All’ultima replica, con pochi eroici masochisti, si presentava in sala
Philip Glass armato di torta e caffé, deciso a godersi le dodici ore
dell’allestimento. “Di fronte al lavoro di Bob Wilson la mia
reazione fu immediata: lo amai. Ho capito allora, e da allora per
sempre, il suo senso del tempo, dello spazio e del movimento
teatrale”. In quel periodo anche Glass stava terminando una lunga
composizione, “Music in Twelve Parts”, della durata di circa sei
ore, ed è naturale che tra i due talenti scattasse una molla. Infatti, a partire dalla primavera del
1974 Philip e Bob cominciano
a frequentarsi sistematicamente, cercando una forma inedita di
collaborazione. Occorre però un soggetto, e passano da Hitler a Gandhi,
fino a trovare un amore comune in Alfred Einstein. Così nasce
“Einstein on the beach” uno dei più famosi ed importanti lavori di
teatro musicale. In Glass si consolida un antico amore: “Dal mio punto
di vista, cominciavo a trovare interessante l’argomento ‘opera’.
Non le dissertazioni su che cosa sia una ‘vera’ opera - delle quali
proprio non mi curavo. Quello che mi interessava era la realtà fisica
dei teatri”. Glass si dedicherà da allora con impegno costante al
teatro musicale, cercando una via d’uscita dal minimalismo meramente
ripetitivo amato dai puristi del genere, ed approdando ad una effusiva,
suadente, evocativa commistione tra ripetizione strumentale ed impiego
melodico della voce.
Brian
Eno - David Byrne
Sempre nei Settanta Eno scriveva: “Ho avuto la visione di un’Africa
psichedelica”. Lo racconta Adrian Sherwood, fautore di una mistica
soluzione tra sonorità reggae ed effetti-eco. Incontri segreti si
tennero a New York tra Brian Eno, David Byrne e Jon Hassell: obiettivo
comune, la realizzazione di una “musica classica del futuro dal
‘colore del caffé’, sia in termini di nuova organizzazione
strutturale (uso del computer, accoppiata suono-video) sia per
un’espansione del vocabolario musicale nel quale si potesse esprimere
la nuova struttura” (D. Toop). Secondo Hassell occorreva insomma
lasciarsi alle spalle la tradizione eurocenrica. Gli ascolti vanno verso
la celebre etichetta etnica “Ocora”, cui perfino i Talking Heads,
prodotti in quel tempo da Eno, vengono rinviati per ascolti istruttivi.

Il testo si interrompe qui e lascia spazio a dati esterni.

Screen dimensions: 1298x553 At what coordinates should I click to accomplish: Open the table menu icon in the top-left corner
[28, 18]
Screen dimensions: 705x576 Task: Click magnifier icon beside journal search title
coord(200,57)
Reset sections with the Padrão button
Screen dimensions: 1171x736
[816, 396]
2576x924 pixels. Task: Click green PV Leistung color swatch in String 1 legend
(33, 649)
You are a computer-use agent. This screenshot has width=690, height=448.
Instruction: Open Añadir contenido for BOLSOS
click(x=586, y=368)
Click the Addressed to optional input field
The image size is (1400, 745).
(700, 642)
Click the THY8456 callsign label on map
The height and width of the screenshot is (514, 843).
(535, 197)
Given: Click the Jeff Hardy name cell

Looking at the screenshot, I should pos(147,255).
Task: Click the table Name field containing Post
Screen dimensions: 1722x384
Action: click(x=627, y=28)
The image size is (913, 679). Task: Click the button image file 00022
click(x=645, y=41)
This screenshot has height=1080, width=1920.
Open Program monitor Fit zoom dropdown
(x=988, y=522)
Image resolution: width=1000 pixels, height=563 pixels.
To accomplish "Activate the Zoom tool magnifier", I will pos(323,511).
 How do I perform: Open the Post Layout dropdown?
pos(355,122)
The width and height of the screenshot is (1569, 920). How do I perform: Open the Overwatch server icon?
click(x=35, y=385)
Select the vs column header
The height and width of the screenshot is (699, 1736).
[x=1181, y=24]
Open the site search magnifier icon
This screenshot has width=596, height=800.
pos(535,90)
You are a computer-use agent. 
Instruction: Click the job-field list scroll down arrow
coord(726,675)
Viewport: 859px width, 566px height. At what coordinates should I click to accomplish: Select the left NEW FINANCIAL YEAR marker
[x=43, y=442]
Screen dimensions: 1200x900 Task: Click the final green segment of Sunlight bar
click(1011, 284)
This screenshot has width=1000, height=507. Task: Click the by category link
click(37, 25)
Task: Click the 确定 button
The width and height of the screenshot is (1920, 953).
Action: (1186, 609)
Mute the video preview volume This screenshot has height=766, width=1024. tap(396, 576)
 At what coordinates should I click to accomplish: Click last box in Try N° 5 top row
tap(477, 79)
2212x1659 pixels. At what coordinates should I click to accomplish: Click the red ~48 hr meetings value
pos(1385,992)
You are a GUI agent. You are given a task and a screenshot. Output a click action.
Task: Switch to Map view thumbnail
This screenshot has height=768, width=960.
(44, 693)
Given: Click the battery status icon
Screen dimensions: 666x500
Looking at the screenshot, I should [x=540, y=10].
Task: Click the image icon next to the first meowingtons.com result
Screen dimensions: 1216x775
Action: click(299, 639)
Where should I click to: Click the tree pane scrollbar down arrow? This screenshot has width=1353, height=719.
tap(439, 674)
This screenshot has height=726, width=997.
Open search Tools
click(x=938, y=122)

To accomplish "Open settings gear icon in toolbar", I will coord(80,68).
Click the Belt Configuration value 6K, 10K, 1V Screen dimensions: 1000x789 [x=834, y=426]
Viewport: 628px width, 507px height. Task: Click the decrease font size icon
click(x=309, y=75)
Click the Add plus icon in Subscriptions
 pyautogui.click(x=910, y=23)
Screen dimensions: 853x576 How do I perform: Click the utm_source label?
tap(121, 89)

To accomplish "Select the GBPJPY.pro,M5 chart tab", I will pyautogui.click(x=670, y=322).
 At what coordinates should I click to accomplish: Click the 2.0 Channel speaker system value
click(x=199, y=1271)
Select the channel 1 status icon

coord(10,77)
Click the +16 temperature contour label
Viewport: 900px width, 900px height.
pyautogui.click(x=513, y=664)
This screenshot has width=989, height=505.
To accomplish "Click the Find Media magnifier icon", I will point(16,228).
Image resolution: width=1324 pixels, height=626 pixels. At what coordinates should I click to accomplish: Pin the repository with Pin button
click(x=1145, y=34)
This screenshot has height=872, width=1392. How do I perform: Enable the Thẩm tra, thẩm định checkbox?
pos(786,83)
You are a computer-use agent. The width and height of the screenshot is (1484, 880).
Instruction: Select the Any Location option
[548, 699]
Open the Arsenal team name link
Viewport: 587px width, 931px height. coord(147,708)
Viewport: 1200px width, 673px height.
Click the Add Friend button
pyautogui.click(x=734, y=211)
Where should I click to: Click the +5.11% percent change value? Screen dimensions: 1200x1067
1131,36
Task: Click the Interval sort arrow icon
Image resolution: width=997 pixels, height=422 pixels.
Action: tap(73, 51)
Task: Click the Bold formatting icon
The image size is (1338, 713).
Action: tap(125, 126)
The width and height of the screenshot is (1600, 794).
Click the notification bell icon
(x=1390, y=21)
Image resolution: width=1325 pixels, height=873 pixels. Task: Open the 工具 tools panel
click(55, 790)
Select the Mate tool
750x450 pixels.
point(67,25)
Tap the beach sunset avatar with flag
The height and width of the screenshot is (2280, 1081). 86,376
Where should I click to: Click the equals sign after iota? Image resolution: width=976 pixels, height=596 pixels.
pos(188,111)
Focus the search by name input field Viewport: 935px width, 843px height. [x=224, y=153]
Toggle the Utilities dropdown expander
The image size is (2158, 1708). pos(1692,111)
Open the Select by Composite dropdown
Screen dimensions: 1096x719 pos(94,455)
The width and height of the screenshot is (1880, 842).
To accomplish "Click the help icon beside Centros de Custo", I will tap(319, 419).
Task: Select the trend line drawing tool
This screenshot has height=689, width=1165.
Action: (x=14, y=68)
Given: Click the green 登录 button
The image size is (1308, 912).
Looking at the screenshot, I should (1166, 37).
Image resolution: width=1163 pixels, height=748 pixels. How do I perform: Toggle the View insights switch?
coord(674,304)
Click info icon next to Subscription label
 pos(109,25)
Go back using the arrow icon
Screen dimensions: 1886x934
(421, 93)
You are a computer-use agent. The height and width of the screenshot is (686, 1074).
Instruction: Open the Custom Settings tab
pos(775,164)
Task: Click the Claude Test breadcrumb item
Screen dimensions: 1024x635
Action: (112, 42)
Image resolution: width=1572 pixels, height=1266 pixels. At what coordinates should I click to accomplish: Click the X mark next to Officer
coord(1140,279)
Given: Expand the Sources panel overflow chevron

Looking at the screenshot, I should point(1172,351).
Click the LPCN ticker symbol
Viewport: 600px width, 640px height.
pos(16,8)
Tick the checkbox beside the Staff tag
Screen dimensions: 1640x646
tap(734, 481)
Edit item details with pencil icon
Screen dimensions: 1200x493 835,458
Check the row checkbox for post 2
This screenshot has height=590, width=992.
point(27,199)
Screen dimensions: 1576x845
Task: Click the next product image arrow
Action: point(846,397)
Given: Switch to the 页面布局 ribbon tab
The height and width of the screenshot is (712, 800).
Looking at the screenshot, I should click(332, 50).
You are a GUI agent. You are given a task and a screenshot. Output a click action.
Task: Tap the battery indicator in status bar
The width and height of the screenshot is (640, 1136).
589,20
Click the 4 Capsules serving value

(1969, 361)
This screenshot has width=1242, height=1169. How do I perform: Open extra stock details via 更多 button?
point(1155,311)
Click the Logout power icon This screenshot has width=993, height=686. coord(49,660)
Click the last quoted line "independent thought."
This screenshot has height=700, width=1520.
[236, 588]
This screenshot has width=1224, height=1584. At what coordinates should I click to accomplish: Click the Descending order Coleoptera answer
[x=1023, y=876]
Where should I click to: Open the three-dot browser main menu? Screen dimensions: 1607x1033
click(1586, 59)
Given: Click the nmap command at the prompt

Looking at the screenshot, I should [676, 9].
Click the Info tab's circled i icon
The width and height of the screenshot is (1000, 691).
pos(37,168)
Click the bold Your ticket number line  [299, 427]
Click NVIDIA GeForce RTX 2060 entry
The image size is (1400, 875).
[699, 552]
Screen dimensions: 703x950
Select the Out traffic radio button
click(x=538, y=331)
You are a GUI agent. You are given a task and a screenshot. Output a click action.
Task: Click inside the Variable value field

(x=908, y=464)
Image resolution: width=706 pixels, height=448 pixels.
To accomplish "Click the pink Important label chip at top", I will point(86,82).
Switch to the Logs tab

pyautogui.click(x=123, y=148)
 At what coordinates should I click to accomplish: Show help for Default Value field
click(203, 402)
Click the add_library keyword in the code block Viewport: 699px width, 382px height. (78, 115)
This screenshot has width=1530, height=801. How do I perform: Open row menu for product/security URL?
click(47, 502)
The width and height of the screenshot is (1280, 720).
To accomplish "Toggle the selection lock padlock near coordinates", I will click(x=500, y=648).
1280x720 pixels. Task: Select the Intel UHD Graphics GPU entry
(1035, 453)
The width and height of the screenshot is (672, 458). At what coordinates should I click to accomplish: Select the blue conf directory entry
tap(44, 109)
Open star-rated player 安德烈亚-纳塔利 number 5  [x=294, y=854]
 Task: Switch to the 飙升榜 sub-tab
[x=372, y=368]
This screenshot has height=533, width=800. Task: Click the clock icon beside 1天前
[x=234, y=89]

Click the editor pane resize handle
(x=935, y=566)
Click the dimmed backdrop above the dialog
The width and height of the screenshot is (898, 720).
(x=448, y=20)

Alla fine Eno e Byrne pubblicano l’album “My Life In the Bush of
Ghosts” (Virgin/Sire, 1981), definito da Douglas Rushkoff come
“fonte d’ispirazione per gli artisti da lì a venire, che
registreranno industrial, house, e persino rap e hip-hop”. La strada
verso i nuovi mondi sembrava aperta ed armoniosa. Sempre a partire da
New York il sistema avrebbe invece collassato.